Per MRC CEO George W. Ivie, the guidance is the result of “almost two years of work,” and will help measurement providers such as Nielsen and Comscore better assess the performance of video ads across all platforms.
For instance, the standards outline what makes up a “viewable impression,” along with how to filter invalid traffic across multiple screen types, including linear television, in addition to streaming platforms like OTT and CTV, plus desktop and mobile.
“The idea was to make these measurements fair and on an apples-to-apples basis across all these video platforms,” said Ivie, who further explained that the industry has hardly had an “apples-to apples” system until now.
“They’re all doing their own thing,” Ivie said. “Right now, you have NBC coming out with C-Flight and you have Nielsen doing average commercial minute rating and you have digital reporting from YouTube.”
By “reining things in,” media buyers can get a better picture of the total reach of their campaigns, Ivie further explained.
The official release of these standards comes on the heels of a 60-day public comment period that was hardly without controversy, according to Ivie, who explained that “viewability” continues to be an issue.

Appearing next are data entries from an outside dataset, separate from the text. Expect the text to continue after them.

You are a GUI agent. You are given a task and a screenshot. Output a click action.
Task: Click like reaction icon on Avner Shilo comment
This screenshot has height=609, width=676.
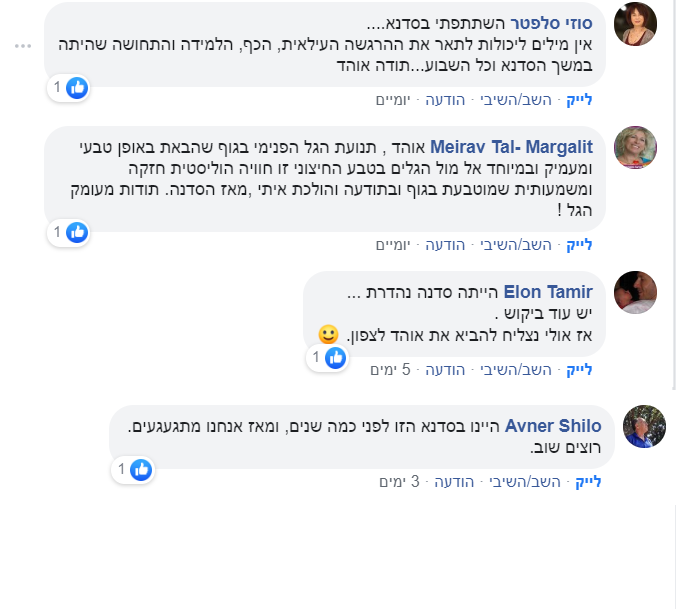(141, 470)
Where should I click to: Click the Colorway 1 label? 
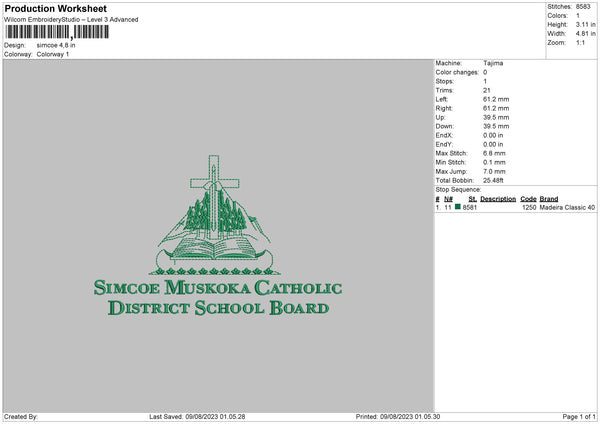pos(55,54)
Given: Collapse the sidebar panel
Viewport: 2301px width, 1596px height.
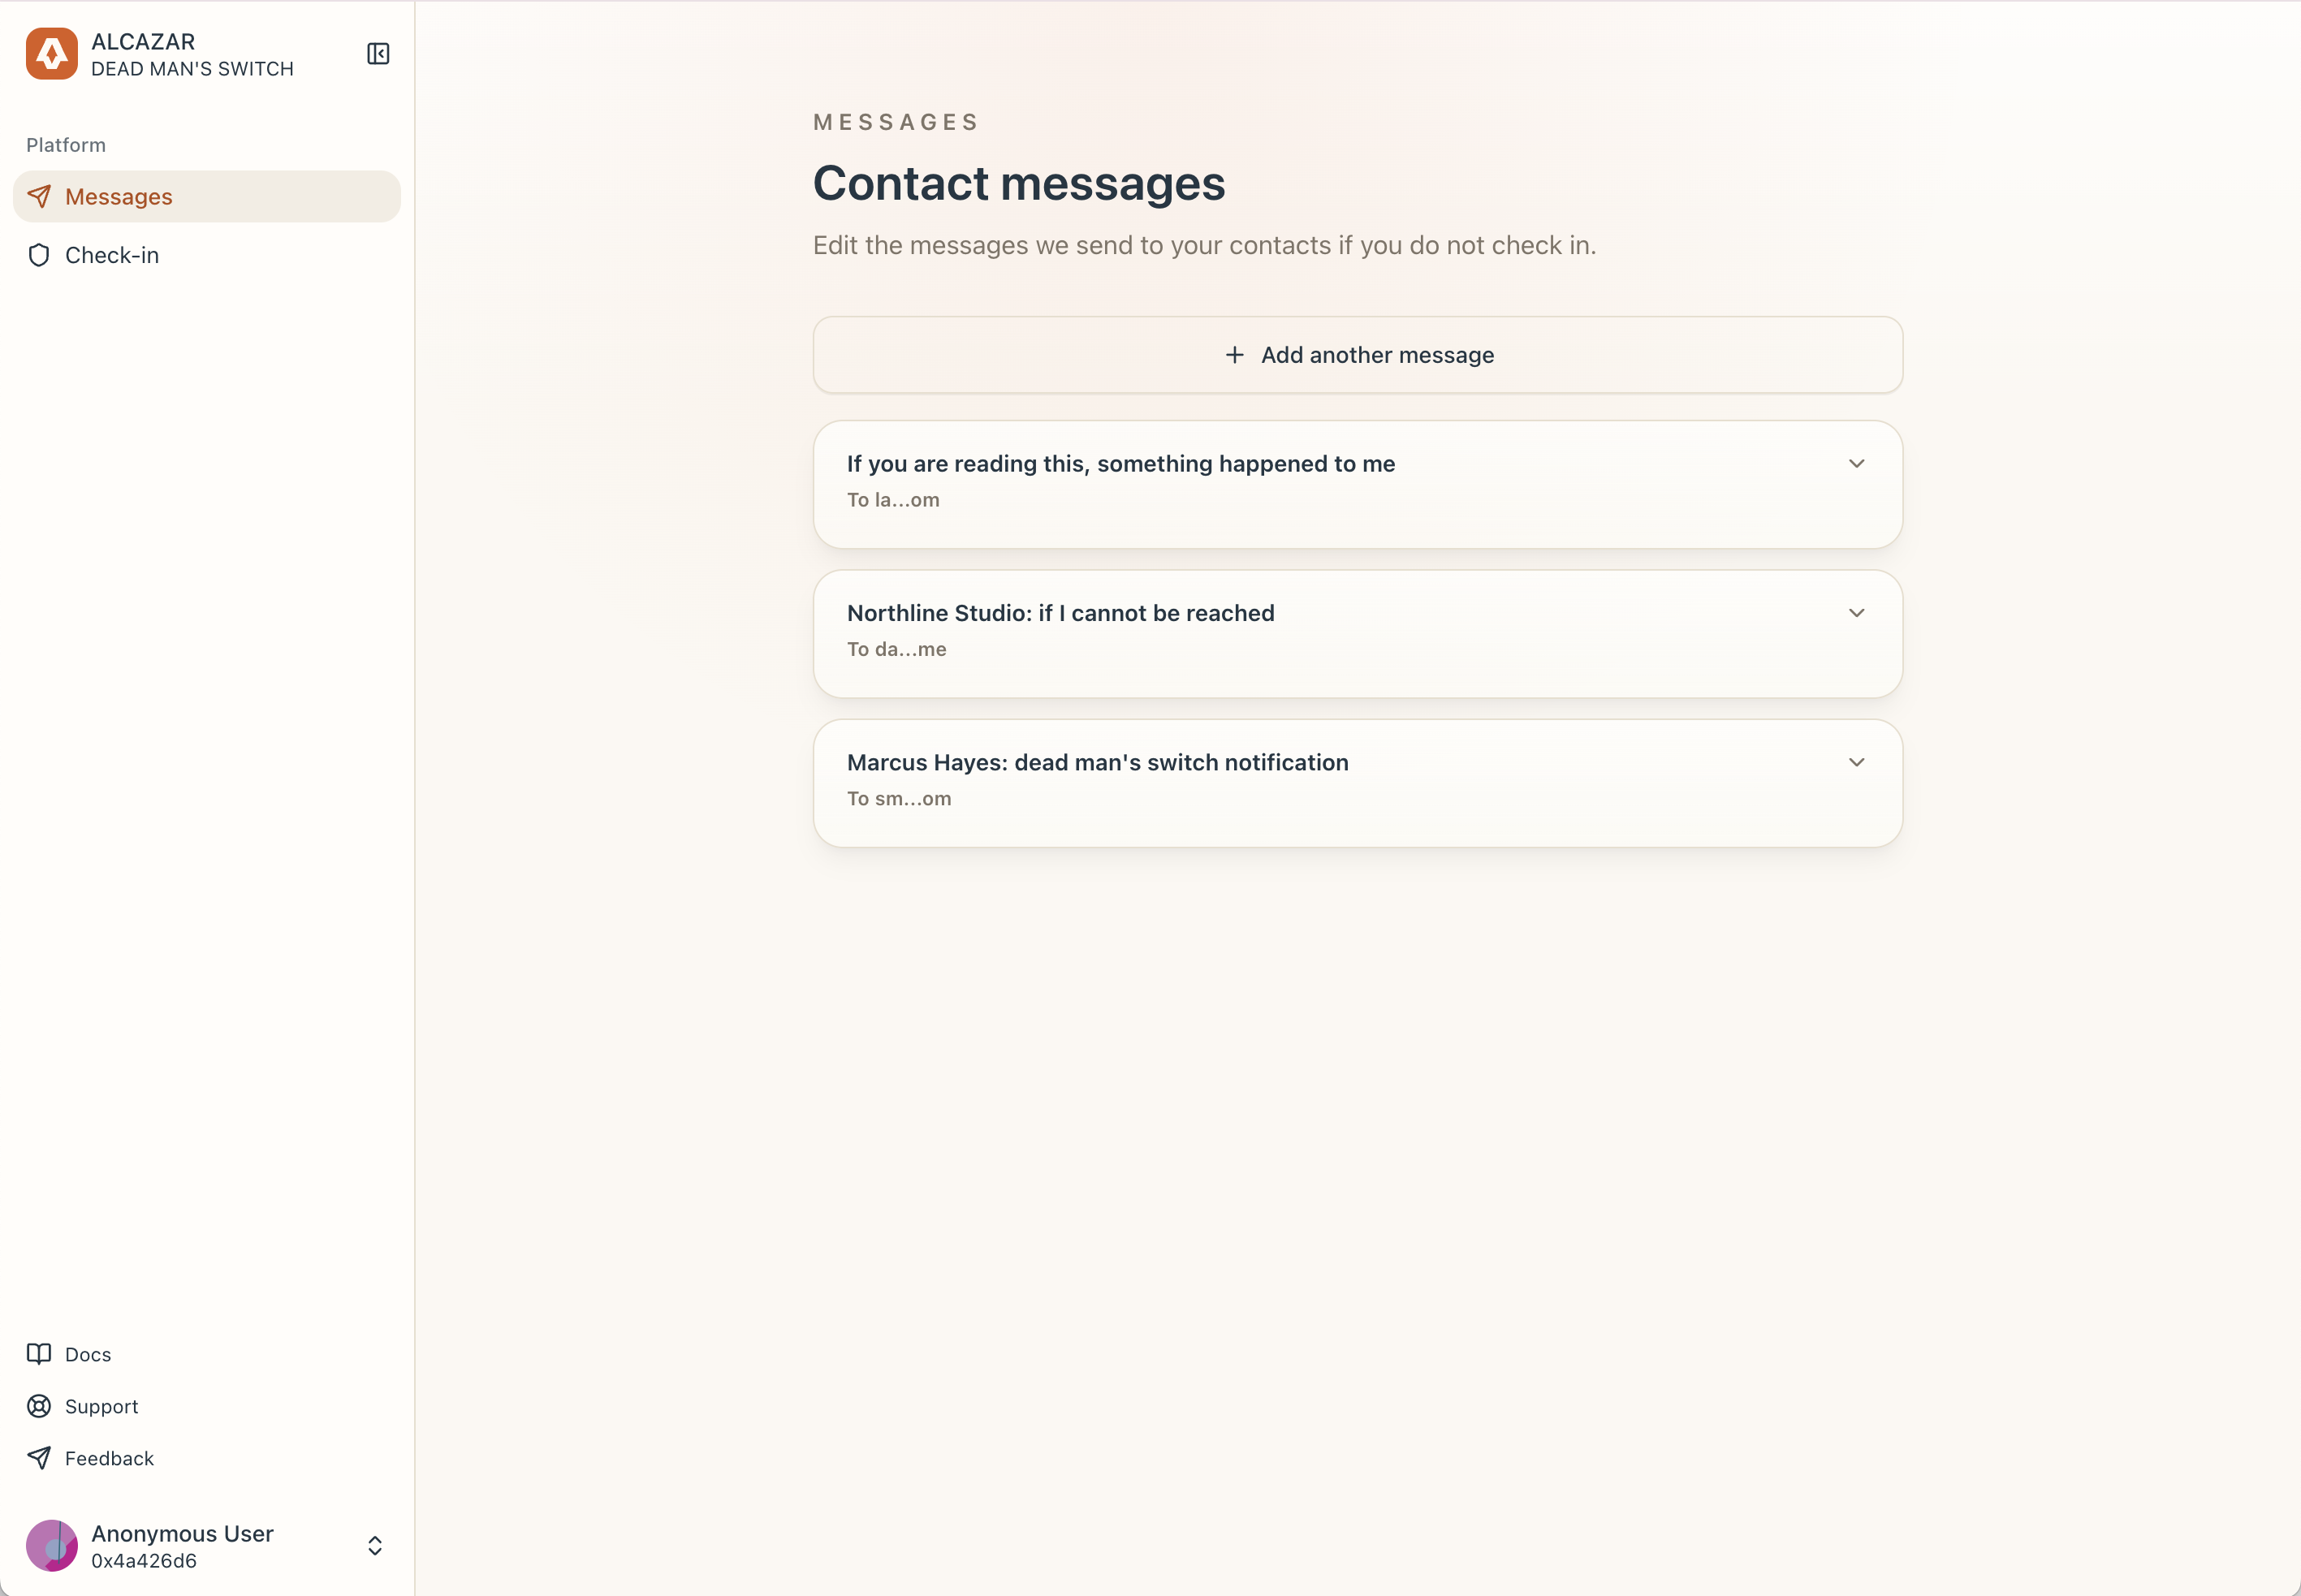Looking at the screenshot, I should point(378,54).
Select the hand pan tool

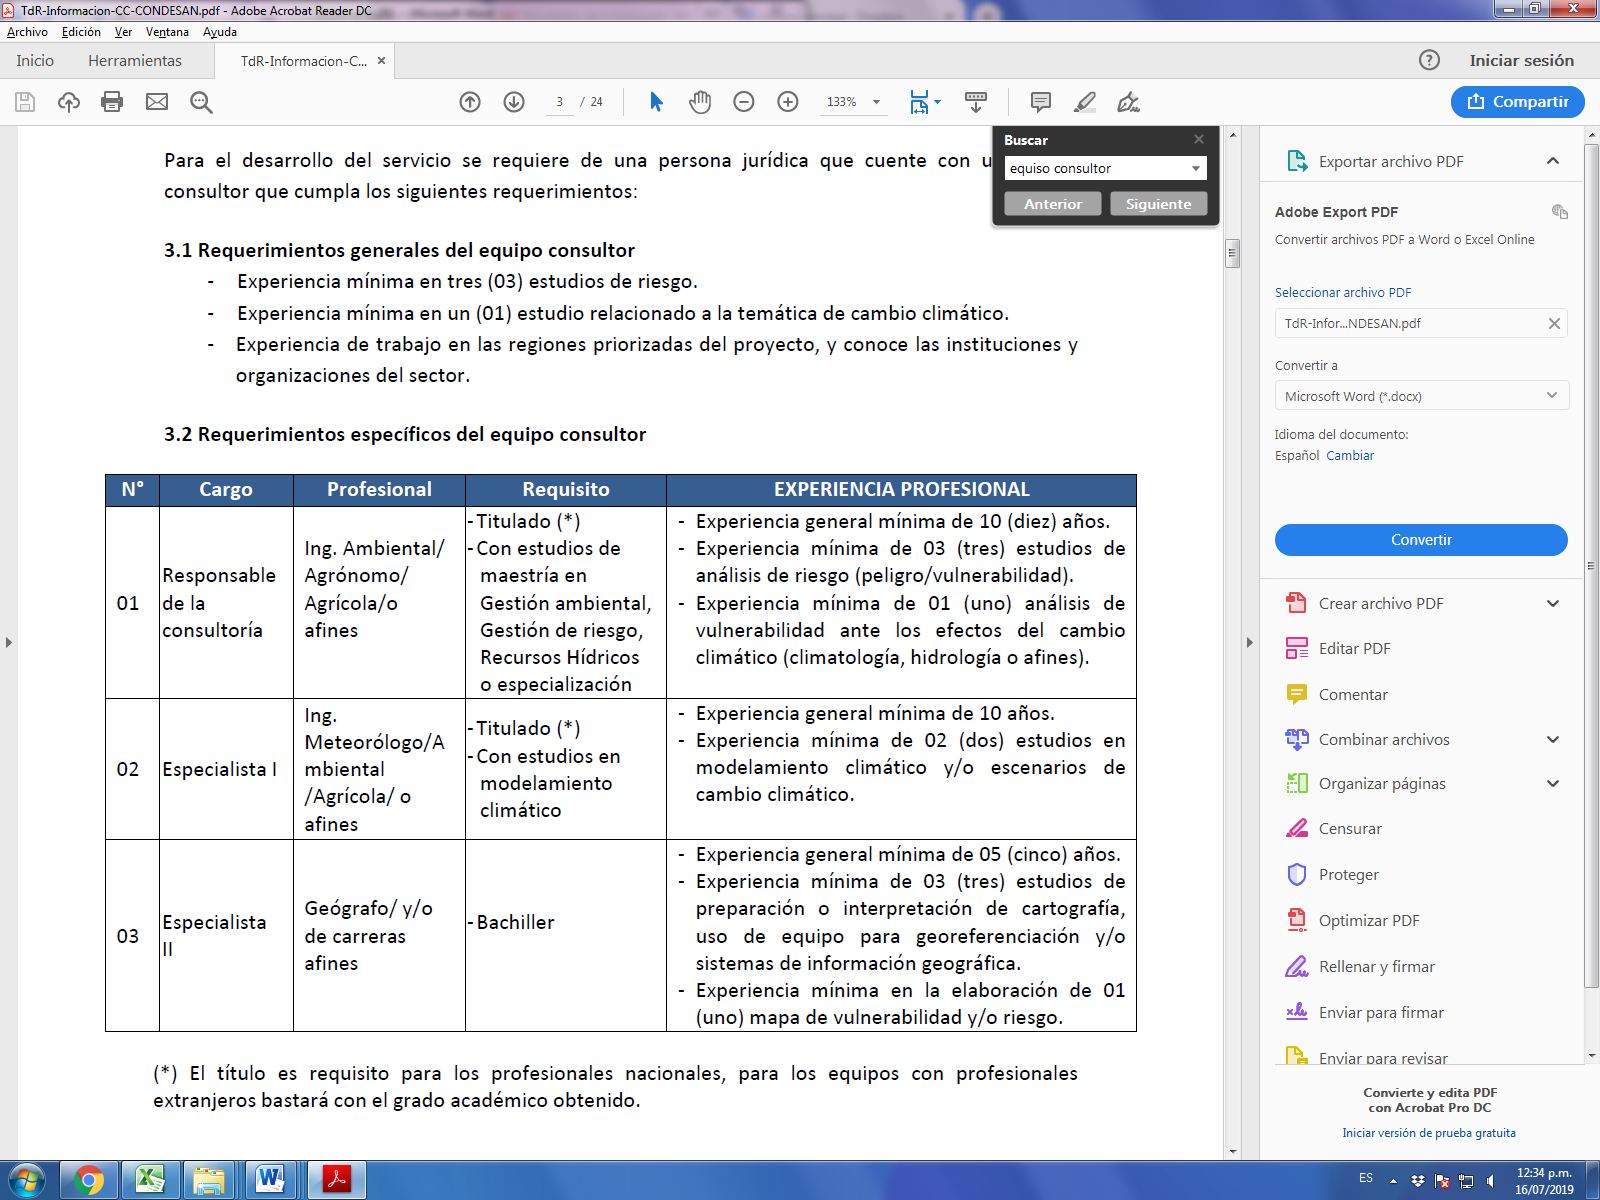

New viewability definition
Historically, viewability was defined as half of a video ad’s overall pixels viewable on screen for two seconds. But this can’t translate to mediums like linear television, which has 100% of its ad pixels on screen at any given time. The discrepancy led the MRC to change its cross-media pixel requirements, stating that any ad must have its pixels 100% viewable for two continuous seconds to be considered a valid impression.
Another controversial change was moving beyond impressions as the only metric worth counting. The final MRC standards will give guidance on reporting consumer’s “duration” with a particular ad beyond the two-second mark.
As Ivie put it, “advertisers and media companies want to know how long someone lingered with that content, and now they have a way to do that.”
This means measurement providers can report what span of time—say, 10 seconds out of a 15-second video–a user spent engaged with an ad or alternatively what quartile of the video they made it through.
They can also report the average duration across all impressions measured as part of a campaign activation. The MRC went one step further with these duration measurements by introducing what they call the “weighted duration” measurement, or the ratio of how far a user went through the ad compared to the ad’s overall length.
This measurement will be applicable in 2021, but also comes with its own controversy, according to Ivie. While this sounds innocuous, not everyone was happy with this choice, and it could feel “threatening” to some advertisers that rely on shorter adverts.
An ad’s overall value differs and can depend on where the ad’s main message is placed—up front, for example, as opposed to the end. The worry here, per Ivie, is whether word will get around that the MRC is codifying something that media buyers will jump onto, saying, for example, that if two-thirds of an ad was viewed, then only two-thirds of a brand’s value was communicated and they should only be paying two-thirds of the price that they are.
“People are afraid that the market won’t just use this for counting,” Ivie said. Rather, marketers might take it as a measure of how “effective” or “well received” a particular campaign is. Such an application would be a misuse of the new standards.
“This metric is just about counting and establishing how long someone lingered with those viewable conditions present,” he said. “What it doesn’t say is how much of the ad’s value was communicated … These things depend on creative message and flow, but just because duration is unlinked from value doesn’t mean we shouldn’t measure it.”